I am using a binary classification dataset. I want to convert nominal data to numeric. what should I do?
age | class
------------
1 | no
2 | yes
3 | no
4 | yes
5 | no
6 | no
7 | no
8 | yes
9 | no
10 | y
Code:
mapping = {label:idx for idx,label in enumerate(np.unique(['class']))}
df['class'] = df['class'].map(mapping)
desired output : {'no':0 'yes':1}
the problem with your code is this:
np.unique(['class'])
You are trying to find the unique values of the list ['class']
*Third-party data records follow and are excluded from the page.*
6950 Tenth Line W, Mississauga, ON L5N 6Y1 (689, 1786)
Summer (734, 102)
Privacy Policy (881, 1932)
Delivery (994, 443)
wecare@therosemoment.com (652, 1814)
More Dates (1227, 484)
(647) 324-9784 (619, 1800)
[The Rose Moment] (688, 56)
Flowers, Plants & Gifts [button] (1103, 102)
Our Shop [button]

, which is only a single value, you should change it to:
np.unique(df['class'])
which has all the different values of your class
column
But before that, you should replace your noisy data y
to yes
:
df['class'] = df['class'].replace('y', 'yes')
The mapping
variable now has your desired output:
{'no':0 'yes':1}
Complete code:
import numpy as np
import pandas as pd
df = pd.DataFrame(['no', 'yes', 'no', 'yes', 'no', 'no', 'no', 'yes', 'no', 'y'],columns=['class'])
df['class'] = df['class'].replace('y', 'yes') # replace your noisy data
mapping = {label:idx for idx,label in enumerate(np.unique(df['class']))} # make your mapping dict
df['class'] = df['class'].map(mapping) # map your class